**Prompt**
Count the lines in the data below that contain the string "name", with case taken into account. Reply with the number alone.

[Extracted records]
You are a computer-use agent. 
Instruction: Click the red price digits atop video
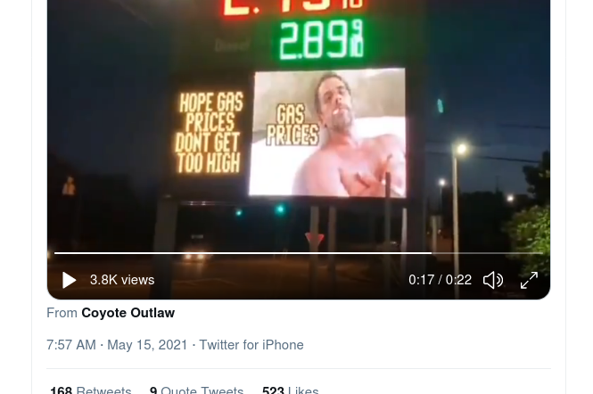[293, 8]

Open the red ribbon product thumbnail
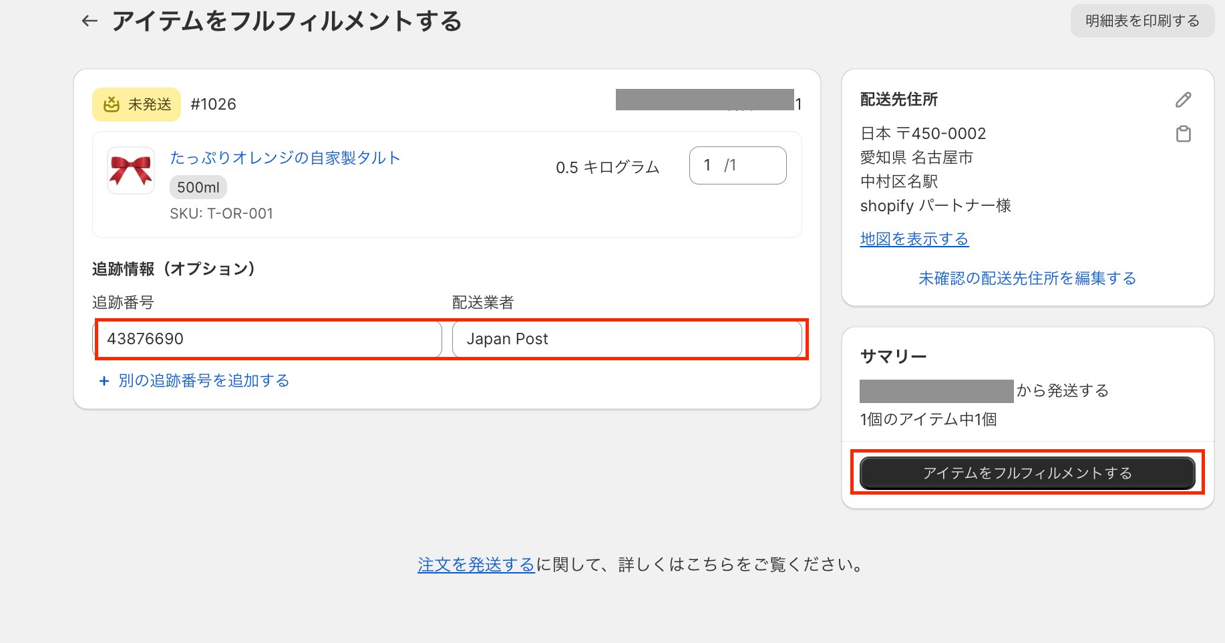coord(131,170)
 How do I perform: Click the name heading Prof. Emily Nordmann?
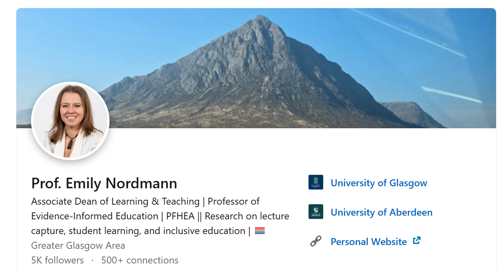[104, 183]
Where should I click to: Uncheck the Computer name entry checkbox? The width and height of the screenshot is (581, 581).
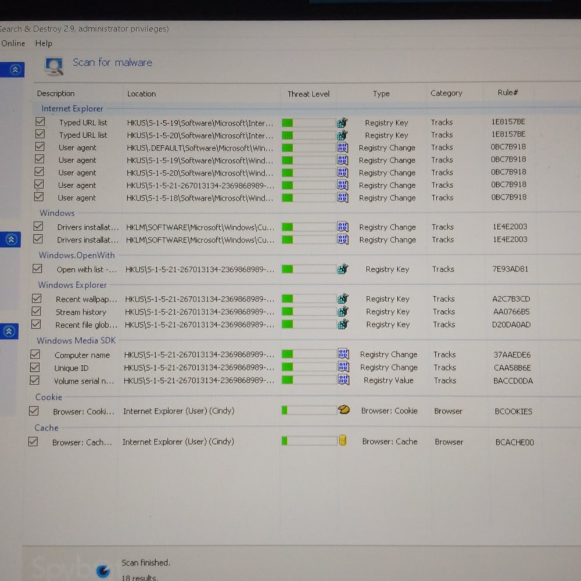35,354
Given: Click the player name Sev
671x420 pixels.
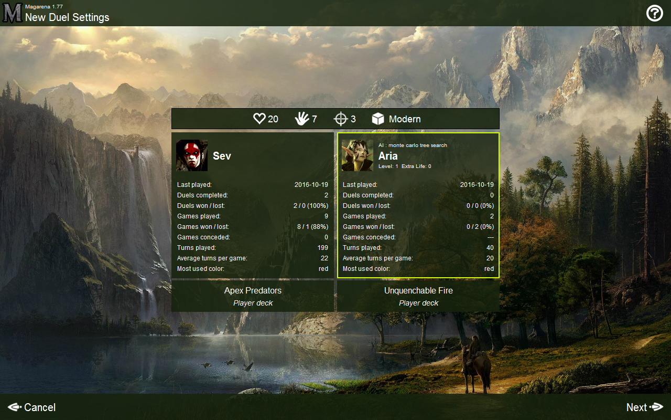Looking at the screenshot, I should tap(222, 156).

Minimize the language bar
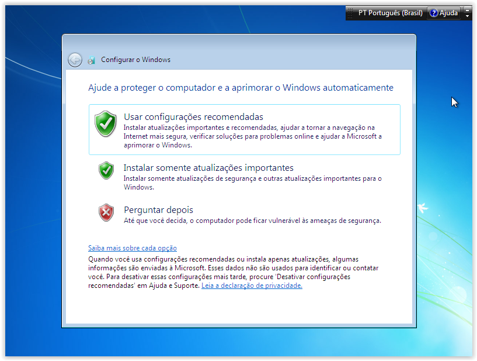(467, 10)
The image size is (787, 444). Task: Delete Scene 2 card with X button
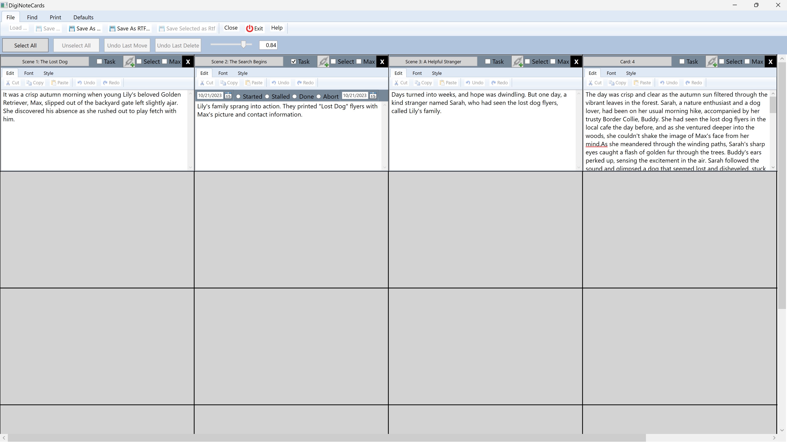382,62
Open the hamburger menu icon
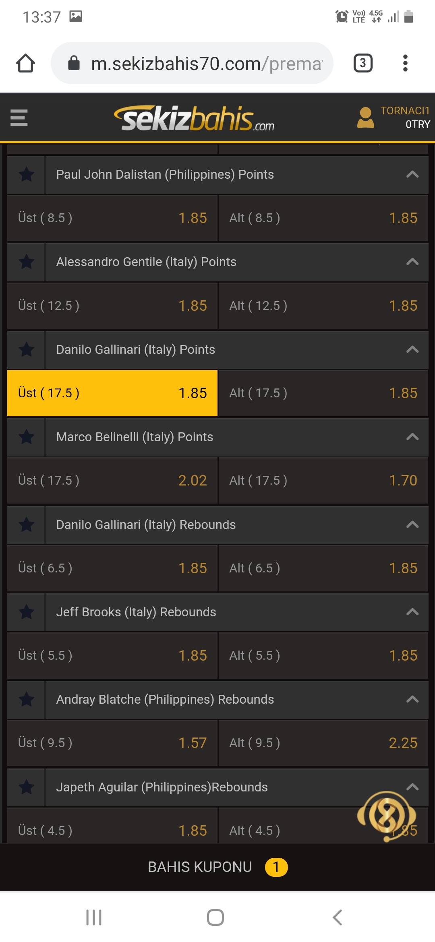The height and width of the screenshot is (942, 435). pos(19,118)
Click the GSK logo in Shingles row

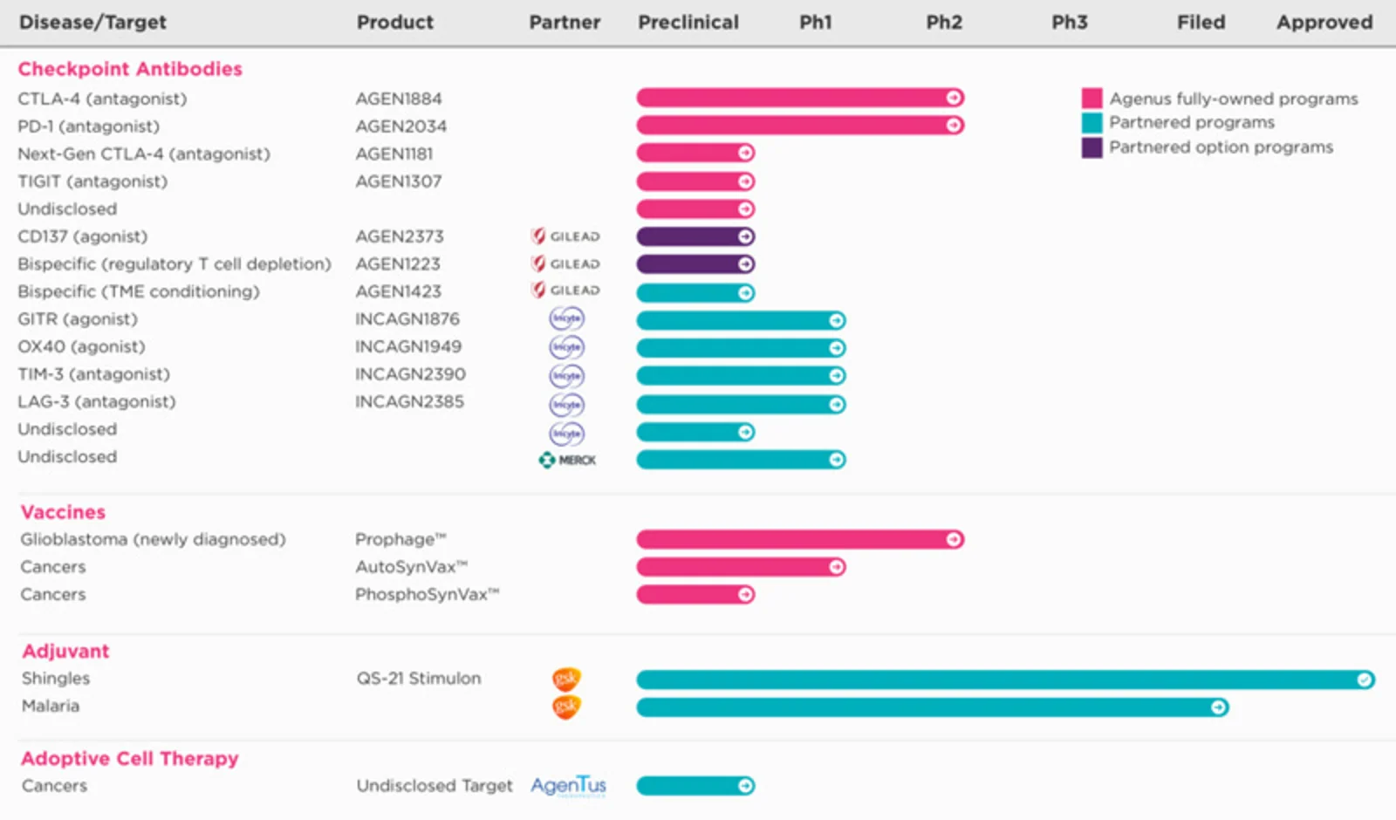[566, 679]
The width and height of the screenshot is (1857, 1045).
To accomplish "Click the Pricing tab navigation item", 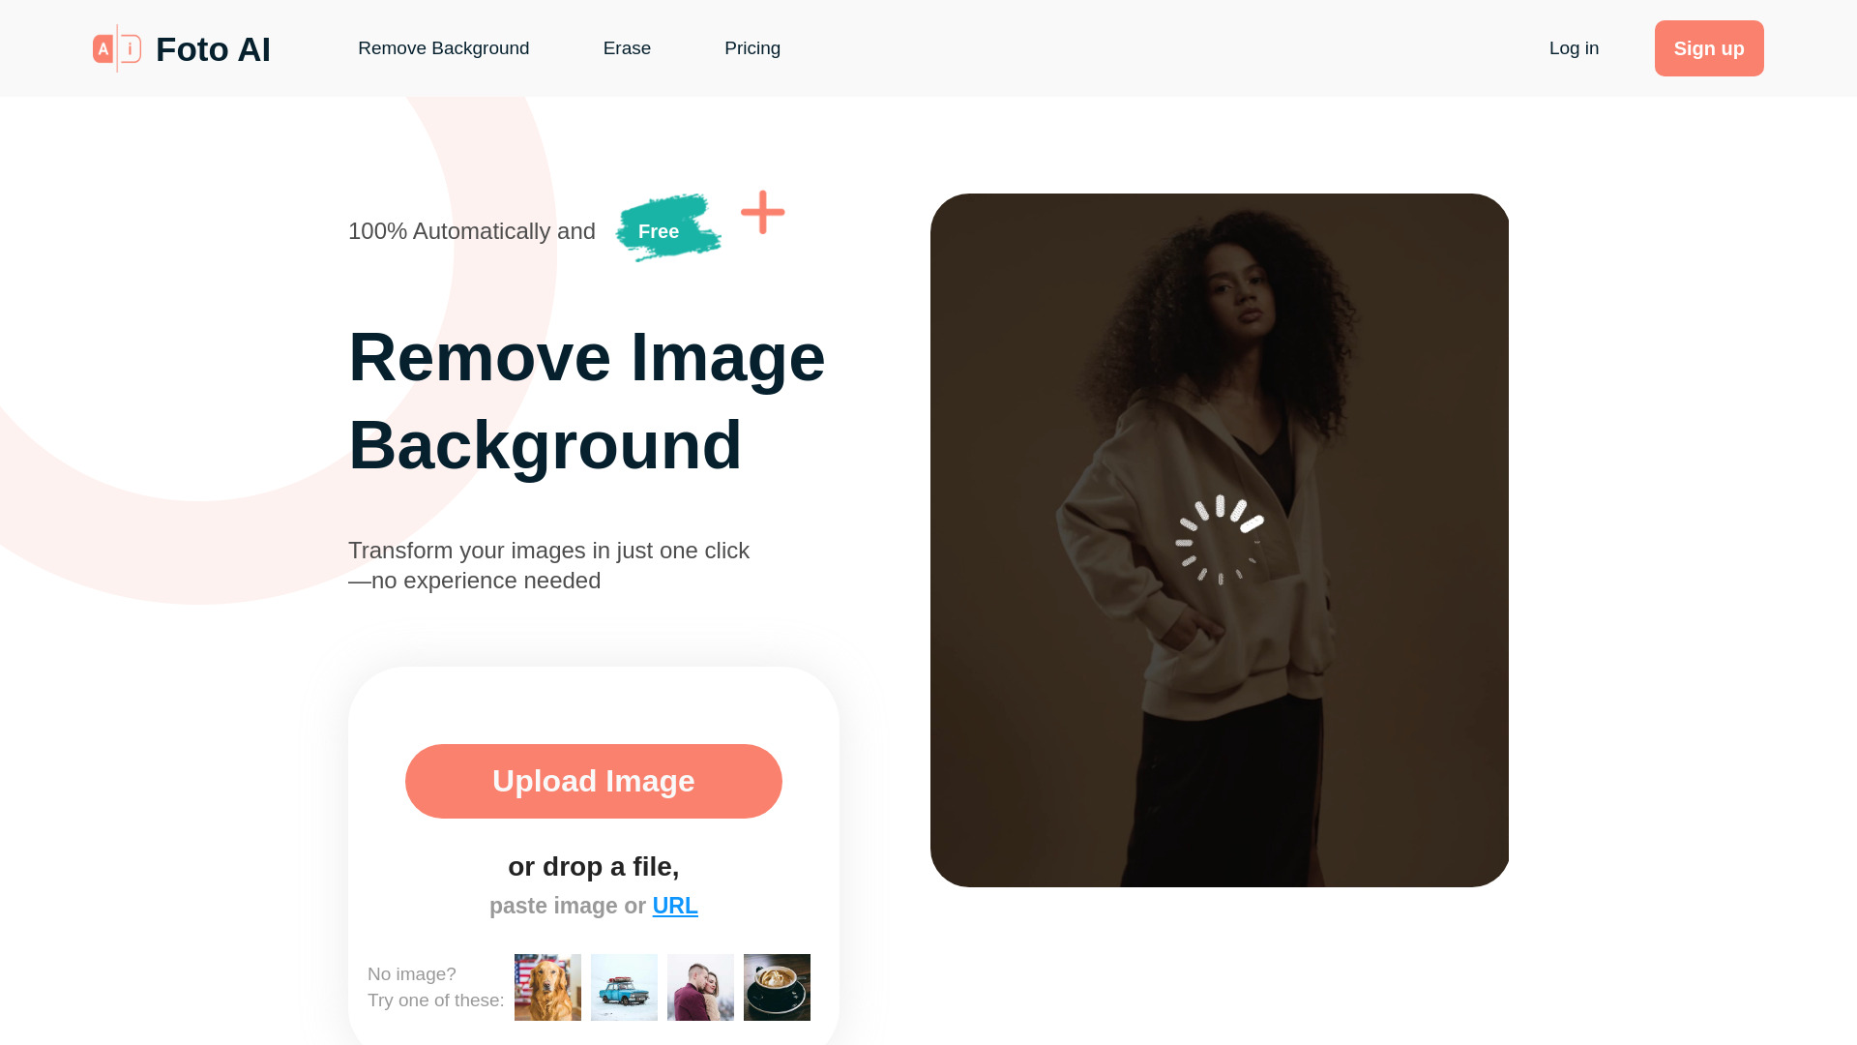I will 752,47.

**Response to the exercise**
3